The agreement—passed by both chambers of Congress and signed by President Obama—called for a $1 trillion limit on discretionary spending for fiscal 2013. That extra $19 billion might be "modest" compared to what the crazies in the Republican caucus are pushing for, $116 billion, but it's still enough of a chunk of dangerous cuts to make Democrats say no way, no how. There's also the fact that they are breaking the agreement, which Democrats absolutely oppose on principle as Senate Majority Leader Harry Reid
warned this week.
“This wasn’t a handshake, it was a law we passed,” Reid told reporters on Tuesday at a weekly Capitol briefing. “And now, the Republican right wing in the House is trying to change the agreement we made as a matter of law. I guess they love government shutdowns, or at least the threat of them … If they renege on the law, the agreement, they’ll be forcing yet another government shutdown and a fight with the American people. That’s ridiculous.”
But there's
another problem for House leadership:
$19 billion in cuts is not likely to be deep enough to draw the support of the most conservative Republicans, especially those backed by the conservative Tea Party movement.

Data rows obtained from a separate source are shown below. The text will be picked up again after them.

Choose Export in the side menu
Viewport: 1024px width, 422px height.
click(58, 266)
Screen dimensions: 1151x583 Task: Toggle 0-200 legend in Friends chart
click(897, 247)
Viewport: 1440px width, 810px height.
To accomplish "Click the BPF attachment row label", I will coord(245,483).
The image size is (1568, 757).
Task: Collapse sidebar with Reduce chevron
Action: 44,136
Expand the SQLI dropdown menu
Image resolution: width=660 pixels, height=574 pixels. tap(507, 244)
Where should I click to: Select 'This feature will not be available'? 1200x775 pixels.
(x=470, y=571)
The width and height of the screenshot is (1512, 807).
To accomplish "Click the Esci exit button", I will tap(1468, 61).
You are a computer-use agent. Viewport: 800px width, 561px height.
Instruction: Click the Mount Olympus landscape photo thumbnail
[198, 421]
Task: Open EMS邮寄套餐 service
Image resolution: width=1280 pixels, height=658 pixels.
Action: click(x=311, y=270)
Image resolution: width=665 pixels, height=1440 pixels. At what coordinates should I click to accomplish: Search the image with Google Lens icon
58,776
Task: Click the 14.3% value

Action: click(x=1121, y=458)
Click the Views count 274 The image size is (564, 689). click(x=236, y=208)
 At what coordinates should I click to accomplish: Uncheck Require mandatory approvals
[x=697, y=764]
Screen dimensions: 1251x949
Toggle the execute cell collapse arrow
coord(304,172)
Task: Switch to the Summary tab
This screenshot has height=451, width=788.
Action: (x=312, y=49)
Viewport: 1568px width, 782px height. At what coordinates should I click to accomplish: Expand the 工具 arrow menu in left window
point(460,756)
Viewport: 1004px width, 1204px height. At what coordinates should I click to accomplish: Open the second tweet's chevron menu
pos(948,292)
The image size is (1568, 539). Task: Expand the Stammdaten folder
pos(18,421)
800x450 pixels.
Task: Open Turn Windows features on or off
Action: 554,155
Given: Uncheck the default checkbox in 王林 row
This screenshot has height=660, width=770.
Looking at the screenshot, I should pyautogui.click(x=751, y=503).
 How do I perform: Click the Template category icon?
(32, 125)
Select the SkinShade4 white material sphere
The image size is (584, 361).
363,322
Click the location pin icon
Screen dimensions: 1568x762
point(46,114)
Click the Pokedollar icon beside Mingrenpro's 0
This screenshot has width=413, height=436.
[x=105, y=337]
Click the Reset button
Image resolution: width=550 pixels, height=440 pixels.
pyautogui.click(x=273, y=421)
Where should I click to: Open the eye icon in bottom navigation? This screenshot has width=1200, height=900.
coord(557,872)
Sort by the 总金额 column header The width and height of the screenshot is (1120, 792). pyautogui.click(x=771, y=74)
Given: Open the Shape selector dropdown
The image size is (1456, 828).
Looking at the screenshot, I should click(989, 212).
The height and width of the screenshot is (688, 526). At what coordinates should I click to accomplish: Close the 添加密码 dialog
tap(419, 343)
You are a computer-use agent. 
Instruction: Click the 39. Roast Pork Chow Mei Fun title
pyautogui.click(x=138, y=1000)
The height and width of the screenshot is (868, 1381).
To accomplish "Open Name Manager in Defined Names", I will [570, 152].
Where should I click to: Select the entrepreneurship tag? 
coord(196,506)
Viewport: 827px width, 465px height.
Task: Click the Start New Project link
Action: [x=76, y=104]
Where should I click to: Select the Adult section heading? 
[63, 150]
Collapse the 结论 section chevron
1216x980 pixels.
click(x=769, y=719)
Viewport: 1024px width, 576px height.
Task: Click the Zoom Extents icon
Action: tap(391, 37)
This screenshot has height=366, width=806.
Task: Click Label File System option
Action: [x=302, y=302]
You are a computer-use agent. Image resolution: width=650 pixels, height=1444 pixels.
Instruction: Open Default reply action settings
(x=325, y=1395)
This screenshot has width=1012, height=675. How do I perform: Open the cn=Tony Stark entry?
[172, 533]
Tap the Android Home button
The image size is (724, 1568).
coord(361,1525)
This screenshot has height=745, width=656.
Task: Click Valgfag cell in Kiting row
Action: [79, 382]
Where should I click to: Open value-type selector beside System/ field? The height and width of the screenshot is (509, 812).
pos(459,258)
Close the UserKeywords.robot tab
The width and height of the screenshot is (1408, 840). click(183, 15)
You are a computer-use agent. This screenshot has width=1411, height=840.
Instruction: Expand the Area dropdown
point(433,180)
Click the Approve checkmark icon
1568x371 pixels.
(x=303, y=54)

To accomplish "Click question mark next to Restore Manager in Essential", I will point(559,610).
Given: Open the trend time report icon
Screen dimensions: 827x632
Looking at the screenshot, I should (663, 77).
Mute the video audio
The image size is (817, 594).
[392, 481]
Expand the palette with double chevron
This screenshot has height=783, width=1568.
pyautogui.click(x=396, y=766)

"I'd say that's probably not going to be enough for my boss," said an aide to a congressman involved in the budget negotiations who is a senior member of the conservative Republican Study Committee. The group pressed for a considerably lower cap of $931 billion.
It's deja vu all over again. House Republican leadership is going to be led by the nose again by a minority in their caucus who will never be satisfied as long as one government agency (other than the Pentagon) is functioning. They'll be led into another disastrous government shutdown fight. They've been on the losing side of these battles long enough for Boehner, at least, to understand the damage done to the party, but he seems helpless to fight them and has come up with a compromise that won't get him anywhere. Even if he can cobble together enough votes in the House, this budget will be rejected by the Senate.
Democrats can and should be using this to hammer Republicans relentlessly: they are breaking an agreement, they are breaking settled law, at a time when the country wants investment rather than cuts. Democrats need to hold the line on the existing spending cuts, and rebuffing the efforts of Rep. Steny Hoyer, et al. to push for deeper cuts.